Madlen Keys 2023
Rising from the mist above the Seine, Parisian prog-pop ensemble paint their impressionistic full-length debut in alluring pastels.
A panther’s silhouette emerging from fog is a perfect image to grace the cover of this album, a fantastic reference to rest energy of the enigmatic textures hidden within its pieces and to its title because their entire scope is almost impossible to grasp – at least, at first – but one would find it equally difficult not to get enchanted and engulfed by the music songwriter Caroline Calen and her friends have been brewing for the last five years. There’s no restrained swagger and psychedelic swirl of the quintet’s 2018 EP “In You I’m Lost” on “Event Horizon” which has retained its predecessor’s elegance and augmented original elegiac passages with magnetic nebulousness. And such understated magnificence seems profoundly gratifying.

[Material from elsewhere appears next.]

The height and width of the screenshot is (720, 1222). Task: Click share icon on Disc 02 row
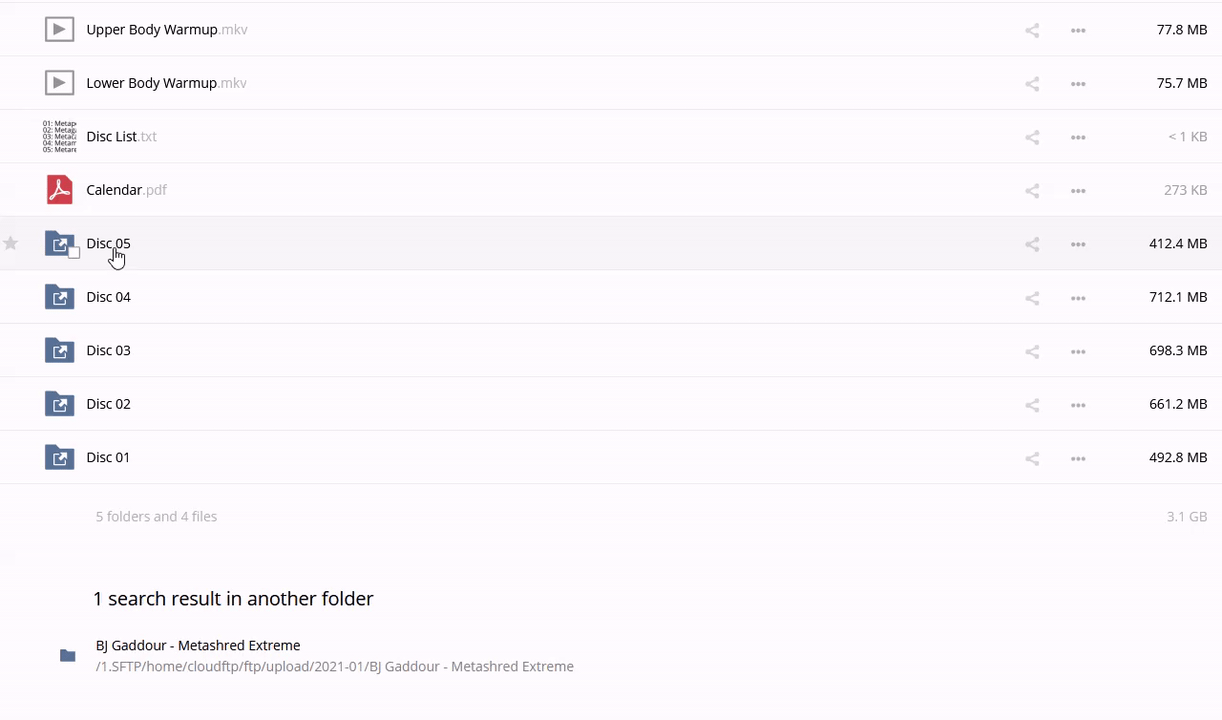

The band’s freshly found shoegaze-esque chanson-shaped introspection may feel welcomingly intimate in the beginning, in “The Maze” where Mlle Calen’s cooing, choral vocals – laid over exciting strum, cinematic synthetic splashes and invigorating groove – only hint at her operatic approach, which will be revealed further on, yet the ensemble’s sentiment is extravert by nature. Still, surprises abound when the ensemble’s reflective delivery and pop sheen unfold into a captivating panorama for the much more adventurous “Keep A Secret” whose raga meanderings are resolved in an orchestral soundscape that’s shot through with an exquisite, if relentless, piano line. And though “The Stream” offers a folk-informed, electronically rippled landscape for the listener to gradually blend in and triumphantly arise, the mesmeric “Memories Of My Friends” takes them to immense depths before waking those finding such a drift soporific with a symphonic surge followed by Baptiste Mottais’ fluid guitar twang and Grégoire Lozach’s subaquatic bass rumble. However, the album’s dramatic finale “Pensando en ti” – the sole song in French here – fathoms the opposite end of dynamic spectrum via medieval madrigal where male-and-female polyphony and solemn backdrop reflect, on a different scale, the soft current of the record’s opener.

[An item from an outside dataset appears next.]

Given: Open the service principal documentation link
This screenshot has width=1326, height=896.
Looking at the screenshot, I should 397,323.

The group’s spirited sonics demonstrate a harder surface on the subtly scintillating “Breathe” that ebbs and flows to envelope one’s ears in kaleidoscopic whirlpool of instrumental nuances and the splintered voices, while “Flaming Tree” allows its slow burn to betray delicate belligerence under the velvet-like shimmer of Antoine Geremia’s ivories which serve as a launchpad for a soaring six-string solo, and “Ubik” turns the collective’s vision into glacial perspective, propelled to infinity by Yann Pousset’s thunderous drums. Extremely riveting, this vision must be shared across vaster spaces.